After some high-profile misses -- notably Google Glass -- augmented reality's (AR) moment has finally arrived. According to data from Global Market Insights, the AR market is expected to surpass $50 billion by 2024, growing a whopping 65% per year during this timeframe.

Despite the rapid growth forecast, there will be winners and losers in the AR space. With that in mind, we asked three Motley Fool contributors for their best AR-focused companies. Read on to find out why Microsoft (NASDAQ:MSFT), Qualcomm (NASDAQ:QCOM), and Apple (NASDAQ:AAPL) made their lists.

Doctor looking at augmented reality screen with a patient on a bed in the background.

Image Source: Getty Images.

AR will be a growth market for Microsoft

Jamal Carnette, CFA (Microsoft): Microsoft is back. After putting the "lost decade" of Steve Ballmer behind, the company has climbed back under CEO Satya Nadella to reclaim the title of the largest publicly traded company in the U.S., gaining 275% under his reign and pushing past the $1 trillion valuation mark.

If you needed another reason to buy red-hot Microsoft, add AR to that list. The company's HoloLens device is the market leader in applications created for enterprise augmented reality -- or "mixed reality," in Microsoft's parlance.

If you're an astute tech investor, you may have recoiled when the words "Microsoft" and "device" are mentioned in the same breath. Here's why it's different for AR:

  • Microsoft is focused on enterprise (business) applications, which allows it to seamlessly transition to the company's suite of business applications while minimizing the app and developer weaknesses that have hampered its consumer-focused mobile device offerings.
  • Under Nadella, the company has improved its device offerings and currently boasts high-quality models under its Surface-branded line of products.

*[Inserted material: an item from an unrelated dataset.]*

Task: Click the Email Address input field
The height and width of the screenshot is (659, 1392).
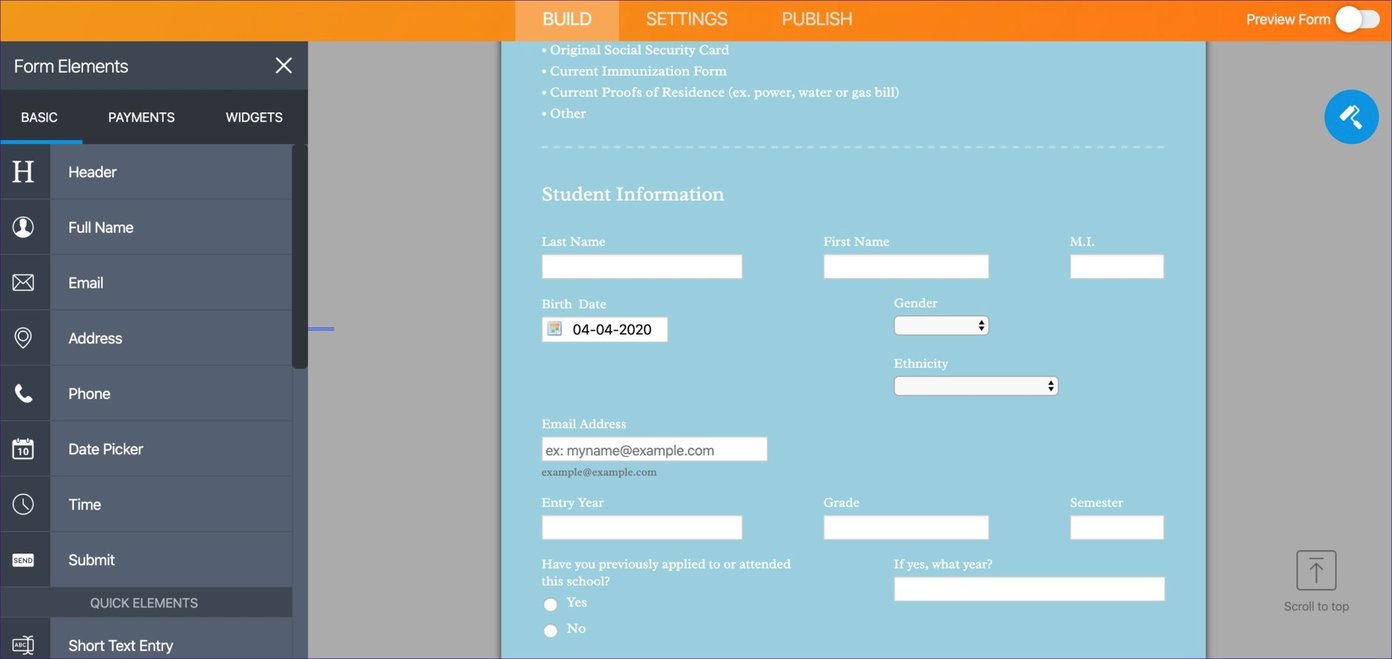Action: (x=654, y=449)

There are secondary benefits to the rise of AR even if Microsoft doesn't win the device race. AR will increase compute and storage functions, something that boosts the need for Microsoft's services, from its Azure cloud to its Office suite. AR will be a win-win for Nadella and Microsoft.

Gloved hand holding a silicon chip.

Image source: Getty Images.

Here's a "sin stock" from Silicon Valley

Anders Bylund (Qualcomm): A successful implementation of AR requires three things:

  • The delivery of enormous amounts of data, both to the user's AR device and back again.
  • Real-time processing of said data, using up vast amounts of computing power.
  • Battery-sipping efficiency in the delivery and consumption of the two previous processes.

As it happens, chipmaker Qualcomm is a leader in all three of these fields and is currently casting bedroom eyes at the AR opportunity as a whole. Qualcomm's Snapdragon XR1 chip is the company's first design for this specific market, but it won't be the last. The company is staking a claim to the chip sales in this sector, while the market itself is just starting to take shape. Expect Qualcomm to hold on to this early lead, using every trick in the book, until AR tools become a broadly accepted multibillion-dollar market. It will also help set the technical standards along the way, sometimes leveraging that position to steer device makers and consumers in a direction where Qualcomm-branded chips just make more sense than the competition.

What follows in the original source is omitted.